**What the task requires**
Transcribe all of the data exactly. Images stay out.
(Dataset begins)
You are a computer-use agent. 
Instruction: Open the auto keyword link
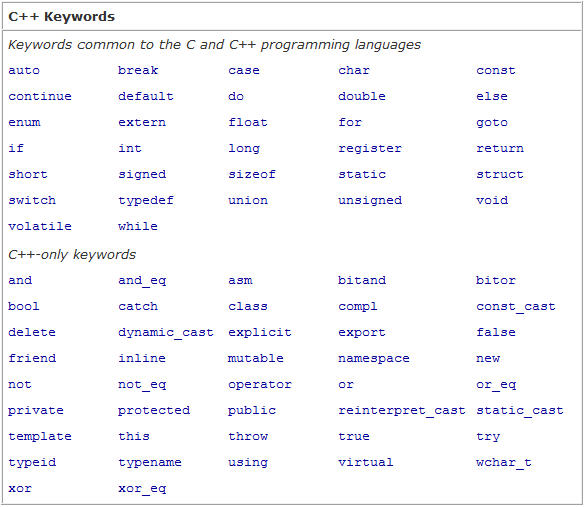[x=24, y=70]
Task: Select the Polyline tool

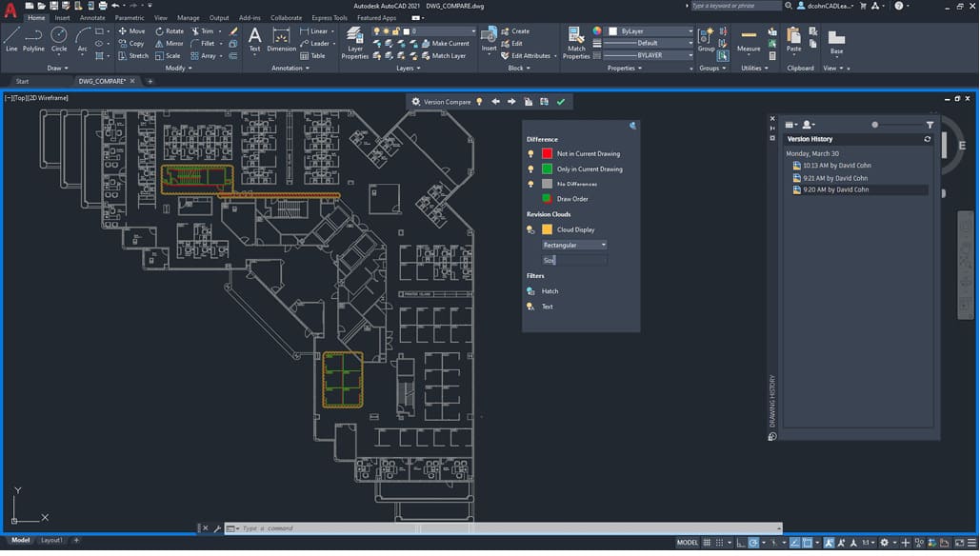Action: pyautogui.click(x=32, y=43)
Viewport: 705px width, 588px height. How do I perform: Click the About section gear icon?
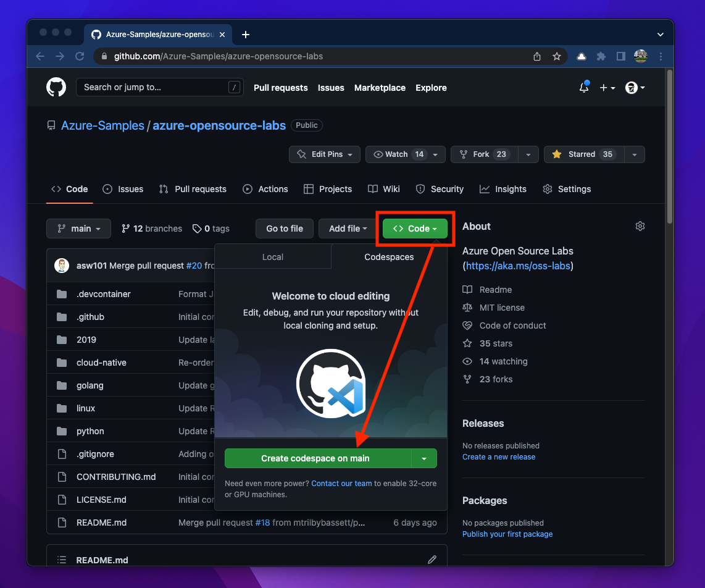coord(640,226)
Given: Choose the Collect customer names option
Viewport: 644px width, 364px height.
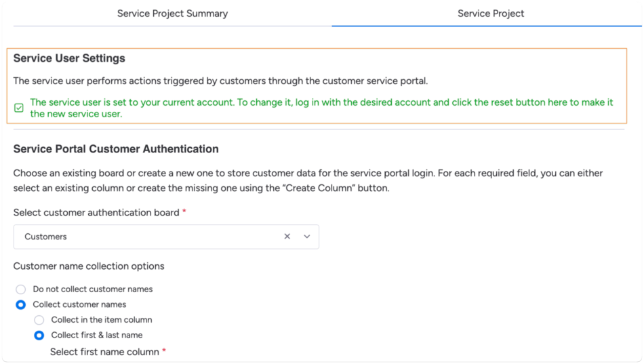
(Dataset ends)
**Completed exercise**
You are a computer-use agent. 
Instruction: Open the auto keyword link
[x=24, y=70]
Task: Select the Polyline tool

Action: pyautogui.click(x=32, y=43)
Viewport: 705px width, 588px height. How do I perform: Click the About section gear icon?
coord(640,226)
Given: Choose the Collect customer names option
Viewport: 644px width, 364px height.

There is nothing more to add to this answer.